#1
Alright, this is my new song. I was hoping for some feedback.

You know that I loved you,
Now I’m watching from above you,
You wear your emotions on your sleeve,
I know you don’t want me to leave, VERSE 1 (male)
Don’t you even shed one tear,
I want you to know I’m right here,

The Thirst Of Anger, Only Quenched By Pain & Sorrow,
I’ll Miss You, But I Won’t, Be With You Tomorrow, CHORUS (both)
As You Read This, Know I’m Okay,
I Loved You Yesterday, But Now I’m In A Better Place

I Always Think Of You Tearfully,
I Remember Our Time Together Happily,
I’ll Never Forget Our Memories, VERSE 2 (female)
I Wish It Was Still “Us” And “We”
I Pray To God Everyday, That You Hear Me,

The Thirst Of Anger, Only Quenched By Pain & Sorrow,
I’ll Miss You, But I Won’t, Be With You Tomorrow, CHORUS (both)
As You Read This, Know I’m Okay,
I Loved You Yesterday, But Now I’m In A Better Place

As I Lie Here {lie here (echos)} I Try To Avoid All My Fears, (Female)
As I Lie Here {lie here (echos)} I Wipe Away All Of These Tears (Male)
When The Night Comes, {the night comes (echos)} I Sit & Think Of You, (Female)
When The Night Comes {the night comes (echos)} I Bid You My Final Ado, (Male)

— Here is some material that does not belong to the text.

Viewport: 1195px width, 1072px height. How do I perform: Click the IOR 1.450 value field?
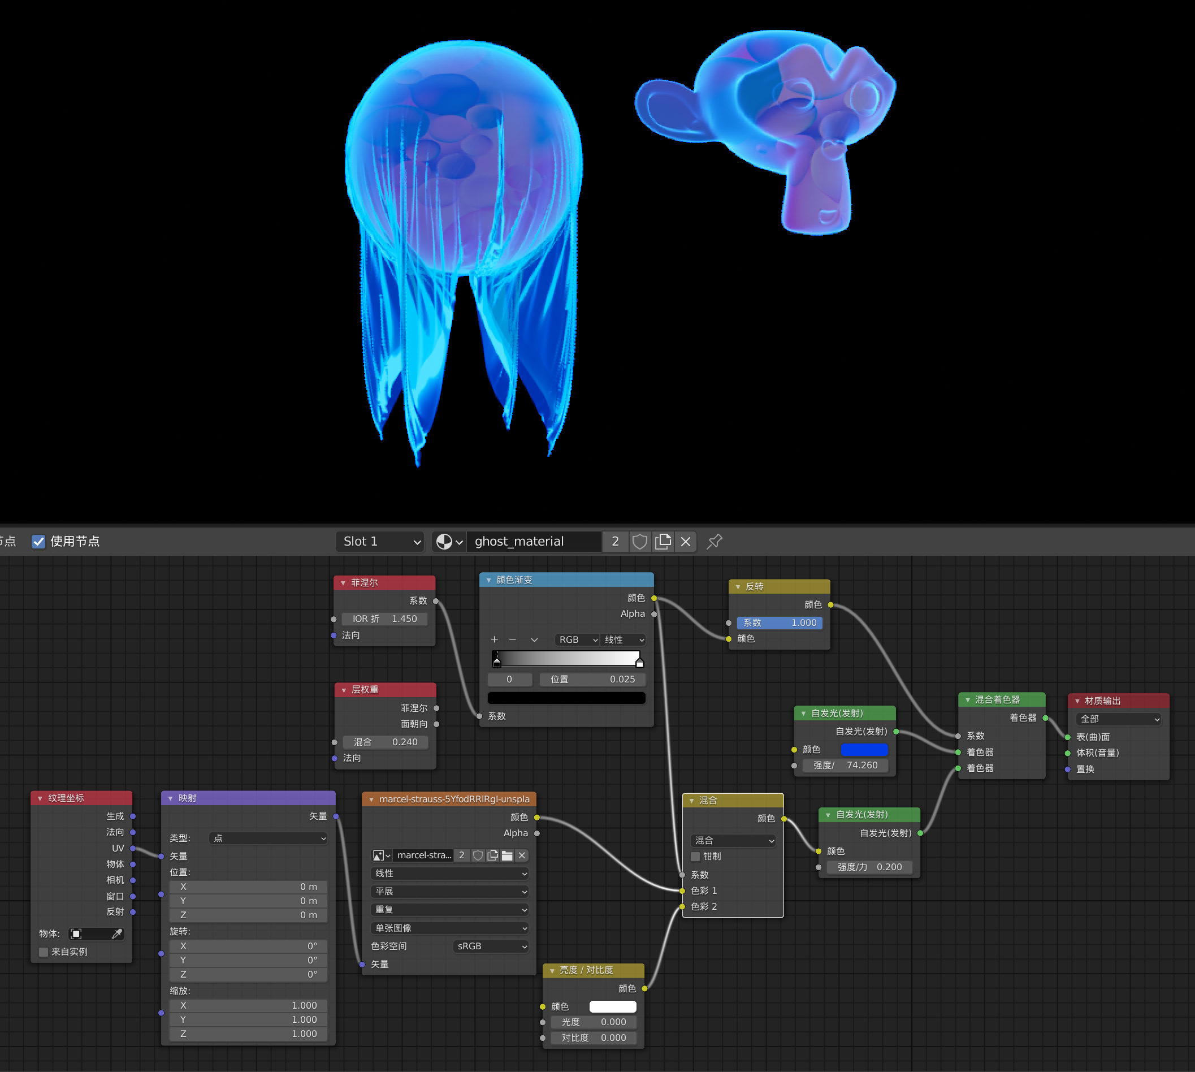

The Thirst Of Anger, Only Quenched By Pain & Sorrow,
I’ll Miss You, But I Won’t, Be With You Tomorrow, CHORUS (both)
As You Read This, Know I’m Okay,
I Loved You Yesterday, But Now I’m In A Better Place
#2
Honestly, I feel like the tone of the chorus contrasts too harshly with the tone of the verse. You've got a good idea, but i'd reword the chorus so it matches the rest of the song more.
#4
Quote by lespaulkid123
Alright, this is my new song. I was hoping for some feedback.

You know that I loved you,
Now I’m watching from above you,
^^ I don't like how you rhymed you with you.
You wear your emotions on your sleeve,
I know you *didn't* want me to leave, VERSE 1 (male)
^^From what I got from this piece, the man was dead, so i figured past tense would work better.
Don’t you even shed one tear,
I want you to know I’m right here,
^^I really like the end of this stanza. it's very powerful.

The Thirst Of Anger, Only Quenched By Pain & Sorrow,
I’ll Miss You, But I Won’t, Be With You Tomorrow, CHORUS (both)
As You Read This, Know I’m Okay,
I Loved You Yesterday, But Now I’m In A Better Place
^^I don't like the highlighted line, I know it has to be said, but it seems to be a speedbump in the flow. I like but hate it at the same time.

I Always Think Of You Tearfully,
I Remember Our Time Together Happily,
I’ll Never Forget Our Memories, VERSE 2 (female)
I Wish It Was Still “Us” And “We”
I Pray To God Everyday, *only* That You Hear Me,
^^the word only popped into my head as I read that line, it seems to improve the flow of the stanza very well. So far this is my favorite group of lines you've written

The Thirst Of Anger, Only Quenched By Pain & Sorrow,
I’ll Miss You, But I Won’t, Be With You Tomorrow, CHORUS (both)
As You Read This, Know I’m Okay,
I Loved You Yesterday, But Now I’m In A Better Place

As I Lie Here {lie here (echos)} I Try To Avoid All My Fears, (Male)
As I Lie Here {lie here (echos)} I Wipe Away All Of These Tears (Female)
When The Night Comes, {the night comes (echos)} I Sit & Think Of You, (Female)
When The Night Comes {the night comes (echos)} I Bid You My Final Adeu, (Male)
^^Sorry, but to me it seemed more like the male should say that line, it just seemed to fit more.

The Thirst Of Anger, Only Quenched By Pain & Sorrow,
I’ll Miss You, But I Won’t, Be With You Tomorrow, CHORUS (both)
As You Read This, Know I’m Okay,
I Loved You Yesterday, But Now I’m In A Better Place


I like but it has it's flaws. at points the flow becomes bumpy and irritating, and the chorus seems a little to overpowering over the verses. but it's all a good piece of work. I like but it could use some work
7/10
C4C? (Critique4Critique?)
#5
Hi,

Please give the rules a read through, specifically paying attention to the posting limits and the titles sections. They are in the announcement at the top of the main S&L forum. I will close this thread... and you may post it again with a proper title, when you have also waited a proper length of time from your last thread.